Supervised learning#

Goal#

Given some observations $(x_{i}, y_{i}) \in \mathscr{X}\times \mathscr{Y}, i=1, ..., n$ , of inputs/outputs, features/labels, covariates/responses (as the training data), the main goal of supervised learning is to predict a new $y \in \mathscr{Y}$ given a new previous unseen $x \in \mathscr{X}$ The unobserved data are usually referred to as the testing data.

困难#

输出是有噪声；
预测函数可能相当复杂;
只观测到少数的 $x$ 值.
维度灾难（输入空间很大）
训练数据分布和测试数据分布之间可能关联较弱

交叉验证

取出测试集，剩下的(A,B,C,D,E)当训练集和验证集，第一次A当验证，BCDE训练。第二次B当验证，ACDE训练…

决策理论#

掌握数据的潜在概率分布

损失函数#

$\ell(y, z) = 1_{y\neq z}$ （0 - 1 损失）
当 $y$ 等于 $z$ 时（无错误），损失为 $0$ ；否则（有错误），损失为 $1$ 。
- 二分类： $\mathcal{Y} = \{0, 1\}$ （常见的还有 $\mathcal{Y} = \{-1, 1\}$ ，较少情况下，当视为下面损失的子情况时， $\mathcal{Y} = \{1, 2\}$ ）。
- 多分类： $\mathcal{Y} = \{1,\ldots,k\}$
- 多标签分类：损失 $\ell(y, z) = \sum\limits_{j = 1}^k 1_{y_j\neq z_j}$
$\ell(y, z) =\frac{1}{2} (y - z)^2$ （平方损失）
贝叶斯最优为均值
$\ell(y, z) = |y - z|$ （绝对损失）
贝叶斯最优为中位数
- 输出空间 $\mathcal{Y} = \mathbb{R}$

风险(损失函数的期望) : 性能评判标准#

给定损失函数 $\ell:\mathcal{Y} \times \mathcal{Y} \to \mathbb{R}$ ，我们可以将函数 $f:\mathcal{X} \to \mathcal{Y}$ 的期望风险（也称为泛化性能或测试误差），定义为输出 $y$ 与预测值 $f(x)$ 之间损失函数的期望。

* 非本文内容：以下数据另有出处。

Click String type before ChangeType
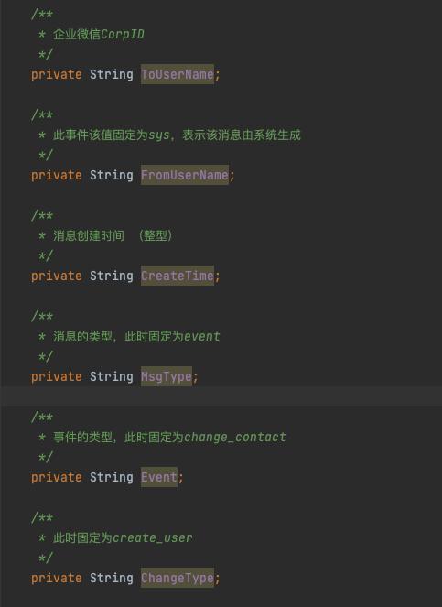 112,578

期望风险: $f:\mathcal{X} \to \mathcal{Y}$ 、一个损失函数 $\ell:\mathcal{Y} \times \mathcal{Y} \to \mathbb{R}$ 以及一个分布 $dp(x, y)$ ，预测函数 $f:\mathcal{X} \to \mathcal{Y}$ 的期望风险定义为：

\mathcal{R}(f)=\mathbb{E}[\ell(y,f(x))]=\int_{\mathcal{X} \times \mathcal{Y}}\ell(y,f(x))dp(x,y)

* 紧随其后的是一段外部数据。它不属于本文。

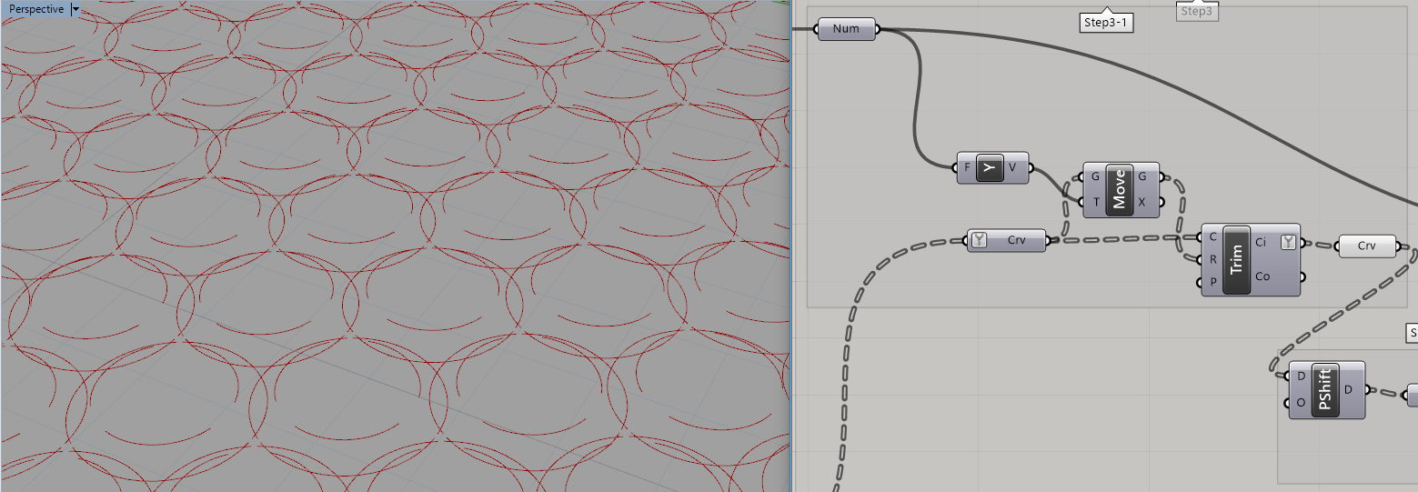Select the Crv parameter with filter icon
1418x492 pixels.
tap(1016, 241)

经验风险/训练误差: $f:\mathcal{X} \to \mathcal{Y}$ 、一个损失函数 $\ell:\mathcal{Y} \times \mathcal{Y} \to \mathbb{R}$ 以及数据 $(x_i, y_i) \in \mathcal{X} \times \mathcal{Y}$ ， $i = 1,\ldots,n$ ，预测函数 $f:\mathcal{X} \to \mathcal{Y}$ 的经验风险定义为：

\widehat{\mathcal{R}}(f)=\frac{1}{n}\sum_{i = 1}^{n}\ell(y_i,f(x_i))

贝叶斯风险和贝叶斯预测器: 最佳的预测函数#

先验估计：第一印象
后验分布：后面根据情况调整印象。

利用条件期望及全期望公式，有

\mathcal{R}(f)=\mathbb{E}[\ell(y,f(x))]=\mathbb{E}[\mathbb{E}(\ell(y,f(x))|x)],

可以将其改写为

\mathcal{R}(f)=\mathbb{E}_{x'\sim dp(x)}[\mathbb{E}(\ell(y,f(x))|x = x')]=\int_{\mathcal{X}}(\mathbb{E}(\ell(y,f(x))|x = x'))dp(x').

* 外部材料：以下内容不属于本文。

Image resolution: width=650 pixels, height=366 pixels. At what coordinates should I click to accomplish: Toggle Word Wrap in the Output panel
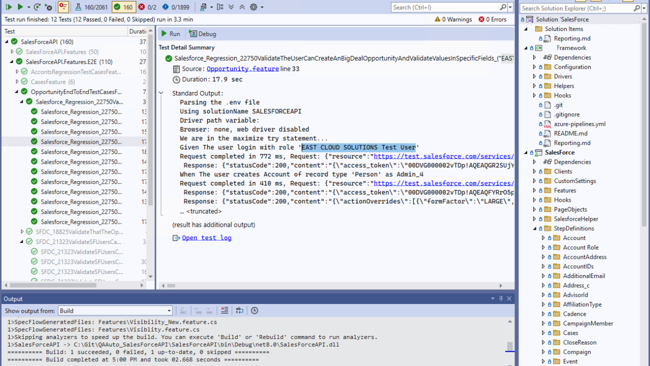[240, 311]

给定对于任意 $x' \in \mathcal{X}$ 的条件分布，即 $y|x = x'$ ，我们可以为任意 $z \in \mathcal{Y}$ 定义条件风险（它是一个确定性函数）：

r(z|x')=\mathbb{E}(\ell(y,z)|x = x'),

由此可得

\mathcal{R}(f)=\mathbb{E}(r(f(x)|x))=\mathbb{E}_{x'\sim dp(x)}[r(f(x')|x')]=\int_{\mathcal{X}}r(f(x')|x')dp(x').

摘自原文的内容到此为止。